Si buttò per terra come un cane; e tale si sentiva, come se lo avessero caricato di bastonate fino a fracassargli le ossa e a frantumargli lo spirito.
Lei venne a visitarlo in sogno; e sorridendogli senza parlare lo prese per mano e lo condusse nel frutteto invaso di luce, oltrepassata l’antica volta di pietra dell’abbazia. Più in là i papaveri punteggiavano di rosso il giallo del campo di grano del priore. Giunsero sulla riva del fiume, sotto l’ombra del salice da sempre bramoso di congiungersi all’acqua. Lei fissò su di lui uno sguardo intenso e carico di promesse velate; tutto l’amore che lui aveva conosciuto splendeva in quegli occhi, in quel sorriso. Poi, senza mai staccare lo sguardo dagli occhi di lui, si spogliò lentamente; entrò nel fiume e lo trasse a sé nell’acqua, avvolgendolo nell’abbraccio più caldo che mai gli avesse concesso.

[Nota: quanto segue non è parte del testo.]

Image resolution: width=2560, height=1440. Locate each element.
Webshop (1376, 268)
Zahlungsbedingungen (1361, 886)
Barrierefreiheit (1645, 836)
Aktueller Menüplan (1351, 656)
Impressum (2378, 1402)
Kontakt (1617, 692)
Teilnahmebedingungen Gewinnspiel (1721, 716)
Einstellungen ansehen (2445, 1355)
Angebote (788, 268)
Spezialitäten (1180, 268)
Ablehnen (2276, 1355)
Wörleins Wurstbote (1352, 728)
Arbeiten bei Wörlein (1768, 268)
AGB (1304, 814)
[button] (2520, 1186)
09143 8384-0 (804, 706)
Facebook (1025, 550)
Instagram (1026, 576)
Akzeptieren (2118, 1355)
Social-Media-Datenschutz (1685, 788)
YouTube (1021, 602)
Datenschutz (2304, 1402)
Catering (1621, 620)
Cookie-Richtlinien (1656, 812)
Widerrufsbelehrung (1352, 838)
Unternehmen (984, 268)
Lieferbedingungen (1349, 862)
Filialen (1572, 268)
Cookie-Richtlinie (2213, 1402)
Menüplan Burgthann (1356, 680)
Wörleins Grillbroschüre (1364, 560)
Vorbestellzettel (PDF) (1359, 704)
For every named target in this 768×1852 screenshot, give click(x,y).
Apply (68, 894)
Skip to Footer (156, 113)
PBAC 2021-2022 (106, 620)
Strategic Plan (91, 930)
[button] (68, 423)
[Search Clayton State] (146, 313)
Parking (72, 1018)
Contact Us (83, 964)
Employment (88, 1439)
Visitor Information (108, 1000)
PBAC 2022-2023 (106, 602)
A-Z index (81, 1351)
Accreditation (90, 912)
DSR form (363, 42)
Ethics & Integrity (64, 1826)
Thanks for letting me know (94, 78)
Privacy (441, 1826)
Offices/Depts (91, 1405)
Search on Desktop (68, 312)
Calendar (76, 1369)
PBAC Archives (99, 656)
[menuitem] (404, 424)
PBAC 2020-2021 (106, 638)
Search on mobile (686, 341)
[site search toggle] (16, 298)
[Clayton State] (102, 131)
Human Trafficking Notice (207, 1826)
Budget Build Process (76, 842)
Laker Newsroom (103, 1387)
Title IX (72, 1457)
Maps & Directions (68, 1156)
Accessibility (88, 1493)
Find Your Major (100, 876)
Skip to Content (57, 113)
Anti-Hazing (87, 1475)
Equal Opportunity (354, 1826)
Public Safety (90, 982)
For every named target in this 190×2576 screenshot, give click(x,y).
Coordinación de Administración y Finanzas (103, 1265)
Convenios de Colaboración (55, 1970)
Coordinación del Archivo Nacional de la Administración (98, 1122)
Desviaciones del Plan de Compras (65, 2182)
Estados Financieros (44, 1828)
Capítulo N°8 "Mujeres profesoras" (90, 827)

E Roxanne mutò sembianze; divenne ninfa d’amore, dea madre, lucente raggio di luna, morbido velo scostato su mondi mai visti. Infine, ritornata amante di sempre, posò le sue incandescenti labbra sulle sue, per poi scomparire sott’acqua insieme a lui.
Lo seppellirono all’alba, mentre un sole color di fuoco saliva ad avvampare l’orizzonte acceso di vita, esultante di colori; e la verde terra si schiudeva teneramente per accoglierlo.